Estimating profitability

Hagu recently suggested an interesting topic to suggest, the profitability of MMORPGs. He writes:
"Topic suggestion: game profitability and why people quote subscribers. In particular, what do you game insiders/cognoscenti use to estimate profitability. In particular, how many subscribers does it take to support a developer.

Personally, I think a game with 20k subscribers with a nice profit margin is doing better than if SWTOR gets 999k subscribers and loses money.

Specifically, the 350k subscribers quoted for EvE. That is about $60m/year of gross income. Take off direct costs like credit card fees, servers, bandwidth, customer support and you get a much smaller number. I am used to California programmers being considerably above $200k/year in fully burdened ( salary, benefits, overhead ) cost. And there were supposedly >300 people working on the Apocrapha release and a considerable number still.

And if 75% of the WoW players don't make it through the trial, I can only imagine the % at EVE. 350k subscribers staying 6-8 months on average means you need 1-2 thousand new subscribers every day. How many Google ads do you need to put up in order to get enough people to click through, sign up, and survive the daunting EVE new player experience?

I may be overestimating direct costs or overestimating % developers vs lower paid people (SQA, tech pubs) or Iceland is much cheaper. But I can't see how CCP / EVE is doing that well financially on EVE. What do people who know the industry far better than I estimate?"
Well, I don't work in that industry, but I'm afraid there is no easy way to estimate profitability. That starts with released number often being very unprecise, or not telling the whole story. You are quoting over 300 people working on Apocrypha, but what exactly does "working on" mean? If that is 300 game developers, then you'd still need to pay a bunch of other people: Managers, secretaries, accountants, human resources, janitors, and so on. And that is just during the development phase, once the game goes live you need webmasters, community managers, and customer service representatives as well, plus a billing department.

An even bigger problem is that even if you knew the operating cost of a game and its revenue, you still don't know whether the game is actually "profitable" in the eyes of an investor. A game that makes one million dollars profit per year would be very profitable if it had only cost 1 million dollars to produce, but would be unprofitable if it had cost those fabled $100 million in development. Development cost depends a lot not just on the number of developers, but also how many years those developers worked to release a game, as they don't produce any income during that time. A MMORPG can take anything from 2 to 7 years to develop. And that development cost has somehow to be earned back over the years. What counts is not just how much money you make, but what your rate of return is. There is such a thing as "cost of capital", so if a $100 million game makes less profit than what those $100 million cost to borrow, the game is unprofitable.

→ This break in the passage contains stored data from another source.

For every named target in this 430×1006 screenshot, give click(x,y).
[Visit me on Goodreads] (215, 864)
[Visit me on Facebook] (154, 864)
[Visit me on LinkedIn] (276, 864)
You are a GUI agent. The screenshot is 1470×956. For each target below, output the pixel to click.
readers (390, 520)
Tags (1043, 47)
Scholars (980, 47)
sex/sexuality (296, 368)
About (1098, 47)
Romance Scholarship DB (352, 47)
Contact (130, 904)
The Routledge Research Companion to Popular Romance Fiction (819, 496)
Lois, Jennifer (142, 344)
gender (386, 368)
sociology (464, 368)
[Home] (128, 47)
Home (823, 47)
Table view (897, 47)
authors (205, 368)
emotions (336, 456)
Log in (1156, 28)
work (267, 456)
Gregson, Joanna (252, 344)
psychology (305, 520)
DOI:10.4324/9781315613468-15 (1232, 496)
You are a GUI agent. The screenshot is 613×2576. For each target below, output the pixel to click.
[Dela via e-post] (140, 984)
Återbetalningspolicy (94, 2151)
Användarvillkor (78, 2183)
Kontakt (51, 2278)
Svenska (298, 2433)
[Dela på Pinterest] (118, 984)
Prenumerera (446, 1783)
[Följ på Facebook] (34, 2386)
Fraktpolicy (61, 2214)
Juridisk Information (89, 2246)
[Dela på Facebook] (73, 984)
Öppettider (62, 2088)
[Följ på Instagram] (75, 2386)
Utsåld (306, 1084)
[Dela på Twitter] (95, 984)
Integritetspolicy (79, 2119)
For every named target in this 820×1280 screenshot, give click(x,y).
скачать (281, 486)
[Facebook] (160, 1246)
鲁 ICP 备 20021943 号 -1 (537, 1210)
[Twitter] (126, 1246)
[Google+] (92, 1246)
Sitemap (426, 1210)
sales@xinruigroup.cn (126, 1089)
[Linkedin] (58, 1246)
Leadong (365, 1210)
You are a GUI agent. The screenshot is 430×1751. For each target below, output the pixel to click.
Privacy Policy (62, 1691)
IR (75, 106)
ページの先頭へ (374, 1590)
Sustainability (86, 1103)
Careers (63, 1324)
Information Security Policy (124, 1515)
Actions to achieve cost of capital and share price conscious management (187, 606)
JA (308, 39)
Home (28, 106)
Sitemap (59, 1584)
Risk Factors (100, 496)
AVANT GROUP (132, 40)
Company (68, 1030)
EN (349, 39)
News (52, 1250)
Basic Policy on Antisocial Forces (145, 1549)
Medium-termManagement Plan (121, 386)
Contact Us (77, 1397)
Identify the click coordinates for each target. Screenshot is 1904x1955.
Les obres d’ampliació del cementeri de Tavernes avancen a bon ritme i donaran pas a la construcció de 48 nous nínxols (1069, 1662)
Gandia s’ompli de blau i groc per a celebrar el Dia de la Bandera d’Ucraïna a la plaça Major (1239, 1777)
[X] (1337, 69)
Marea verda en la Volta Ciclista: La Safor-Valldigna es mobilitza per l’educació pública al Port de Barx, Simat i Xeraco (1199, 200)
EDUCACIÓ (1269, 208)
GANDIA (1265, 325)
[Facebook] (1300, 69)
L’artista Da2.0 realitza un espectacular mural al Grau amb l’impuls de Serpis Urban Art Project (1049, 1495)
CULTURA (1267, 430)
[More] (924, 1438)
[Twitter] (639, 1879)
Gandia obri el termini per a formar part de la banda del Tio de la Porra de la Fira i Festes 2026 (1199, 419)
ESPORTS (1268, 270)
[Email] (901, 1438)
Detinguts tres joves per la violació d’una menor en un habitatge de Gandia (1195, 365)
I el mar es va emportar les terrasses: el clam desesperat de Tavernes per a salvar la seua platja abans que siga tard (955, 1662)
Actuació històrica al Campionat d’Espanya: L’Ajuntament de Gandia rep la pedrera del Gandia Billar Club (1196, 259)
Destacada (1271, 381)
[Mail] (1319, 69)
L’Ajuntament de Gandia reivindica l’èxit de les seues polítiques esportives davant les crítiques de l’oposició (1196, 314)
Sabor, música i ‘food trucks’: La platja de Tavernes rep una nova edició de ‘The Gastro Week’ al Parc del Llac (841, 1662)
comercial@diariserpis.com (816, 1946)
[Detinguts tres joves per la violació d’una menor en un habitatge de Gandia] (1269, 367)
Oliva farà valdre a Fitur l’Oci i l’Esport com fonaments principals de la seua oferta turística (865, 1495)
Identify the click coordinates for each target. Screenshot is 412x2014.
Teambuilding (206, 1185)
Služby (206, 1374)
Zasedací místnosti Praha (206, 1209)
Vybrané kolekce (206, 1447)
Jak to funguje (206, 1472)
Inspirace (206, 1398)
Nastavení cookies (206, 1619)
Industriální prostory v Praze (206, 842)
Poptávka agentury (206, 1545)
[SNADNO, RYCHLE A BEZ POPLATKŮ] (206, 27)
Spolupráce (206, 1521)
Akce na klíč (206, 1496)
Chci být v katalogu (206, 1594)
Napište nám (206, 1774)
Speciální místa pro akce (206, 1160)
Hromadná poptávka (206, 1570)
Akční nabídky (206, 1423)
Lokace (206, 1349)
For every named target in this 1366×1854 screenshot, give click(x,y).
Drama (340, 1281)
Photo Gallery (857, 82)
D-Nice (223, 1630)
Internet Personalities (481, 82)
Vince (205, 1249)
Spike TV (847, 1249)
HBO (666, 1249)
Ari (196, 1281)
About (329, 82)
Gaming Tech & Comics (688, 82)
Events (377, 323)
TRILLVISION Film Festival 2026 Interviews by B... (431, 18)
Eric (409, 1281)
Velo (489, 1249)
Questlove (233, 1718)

This is why unprofitable games sometimes get sold: The original investors write off their losses, the game is sold for a song to another company, and as that company doesn't have the development cost to bear, their cost of capital is much lower, and the same number of subscribers can suddenly be profitable.

So in summary I don't think you can easily say "it takes 1,000 subscribers per developer" or any number like that. And I don't have enough specific information about how profitable EVE is, other than the fact that the game is still running and expanding, which suggests to me that is in fact profitable. As I mentioned in another thread, companies react to profit and losses in predictable ways, and it is often easier to deduct profitability from watching what the company does than from some back-of-an-envelope calculation.